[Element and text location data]
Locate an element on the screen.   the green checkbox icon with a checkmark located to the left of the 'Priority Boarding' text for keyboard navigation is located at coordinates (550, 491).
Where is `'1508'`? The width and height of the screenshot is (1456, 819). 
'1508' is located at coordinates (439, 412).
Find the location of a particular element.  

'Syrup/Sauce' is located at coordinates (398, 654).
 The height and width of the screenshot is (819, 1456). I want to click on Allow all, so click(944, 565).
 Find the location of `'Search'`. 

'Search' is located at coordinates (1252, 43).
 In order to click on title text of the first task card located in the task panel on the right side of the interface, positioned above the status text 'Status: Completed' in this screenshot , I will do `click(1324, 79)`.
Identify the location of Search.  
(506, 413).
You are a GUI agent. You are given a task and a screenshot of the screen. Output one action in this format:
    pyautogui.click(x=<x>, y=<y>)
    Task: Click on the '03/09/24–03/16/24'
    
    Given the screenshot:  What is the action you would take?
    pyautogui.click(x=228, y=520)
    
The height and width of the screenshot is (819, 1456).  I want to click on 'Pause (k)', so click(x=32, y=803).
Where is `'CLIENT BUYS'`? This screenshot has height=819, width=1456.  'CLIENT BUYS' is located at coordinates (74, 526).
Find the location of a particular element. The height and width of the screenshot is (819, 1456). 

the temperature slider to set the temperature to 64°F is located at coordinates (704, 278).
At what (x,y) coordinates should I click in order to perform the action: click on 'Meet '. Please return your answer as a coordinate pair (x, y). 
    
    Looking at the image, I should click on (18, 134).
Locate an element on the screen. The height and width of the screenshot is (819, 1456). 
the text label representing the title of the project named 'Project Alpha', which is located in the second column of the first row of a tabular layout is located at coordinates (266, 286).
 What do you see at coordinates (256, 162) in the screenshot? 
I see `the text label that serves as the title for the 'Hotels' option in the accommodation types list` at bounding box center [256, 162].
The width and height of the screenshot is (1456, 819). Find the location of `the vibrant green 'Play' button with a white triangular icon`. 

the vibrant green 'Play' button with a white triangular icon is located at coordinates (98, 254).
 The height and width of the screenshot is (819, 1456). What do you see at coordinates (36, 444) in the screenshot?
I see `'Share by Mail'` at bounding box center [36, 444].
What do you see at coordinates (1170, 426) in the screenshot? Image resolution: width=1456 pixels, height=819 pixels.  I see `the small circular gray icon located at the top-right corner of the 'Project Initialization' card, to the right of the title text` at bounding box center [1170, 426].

**TASK:** Revise the material above by changing every "Find the location of" to "Give the position of" and leaving everything else untouched.

**WORKED SOLUTION:**
Locate an element on the screen.   the green checkbox icon with a checkmark located to the left of the 'Priority Boarding' text for keyboard navigation is located at coordinates (550, 491).
Where is `'1508'`? The width and height of the screenshot is (1456, 819). 
'1508' is located at coordinates (439, 412).
Give the position of a particular element.  

'Syrup/Sauce' is located at coordinates (398, 654).
 The height and width of the screenshot is (819, 1456). I want to click on Allow all, so click(944, 565).
 Give the position of `'Search'`. 

'Search' is located at coordinates (1252, 43).
 In order to click on title text of the first task card located in the task panel on the right side of the interface, positioned above the status text 'Status: Completed' in this screenshot , I will do `click(1324, 79)`.
Identify the location of Search.  
(506, 413).
You are a GUI agent. You are given a task and a screenshot of the screen. Output one action in this format:
    pyautogui.click(x=<x>, y=<y>)
    Task: Click on the '03/09/24–03/16/24'
    
    Given the screenshot:  What is the action you would take?
    pyautogui.click(x=228, y=520)
    
The height and width of the screenshot is (819, 1456).  I want to click on 'Pause (k)', so click(x=32, y=803).
Where is `'CLIENT BUYS'`? This screenshot has height=819, width=1456.  'CLIENT BUYS' is located at coordinates (74, 526).
Give the position of a particular element. The height and width of the screenshot is (819, 1456). 

the temperature slider to set the temperature to 64°F is located at coordinates (704, 278).
At what (x,y) coordinates should I click in order to perform the action: click on 'Meet '. Please return your answer as a coordinate pair (x, y). 
    
    Looking at the image, I should click on (18, 134).
Locate an element on the screen. The height and width of the screenshot is (819, 1456). 
the text label representing the title of the project named 'Project Alpha', which is located in the second column of the first row of a tabular layout is located at coordinates (266, 286).
 What do you see at coordinates (256, 162) in the screenshot? 
I see `the text label that serves as the title for the 'Hotels' option in the accommodation types list` at bounding box center [256, 162].
The width and height of the screenshot is (1456, 819). Give the position of `the vibrant green 'Play' button with a white triangular icon`. 

the vibrant green 'Play' button with a white triangular icon is located at coordinates (98, 254).
 The height and width of the screenshot is (819, 1456). What do you see at coordinates (36, 444) in the screenshot?
I see `'Share by Mail'` at bounding box center [36, 444].
What do you see at coordinates (1170, 426) in the screenshot? Image resolution: width=1456 pixels, height=819 pixels.  I see `the small circular gray icon located at the top-right corner of the 'Project Initialization' card, to the right of the title text` at bounding box center [1170, 426].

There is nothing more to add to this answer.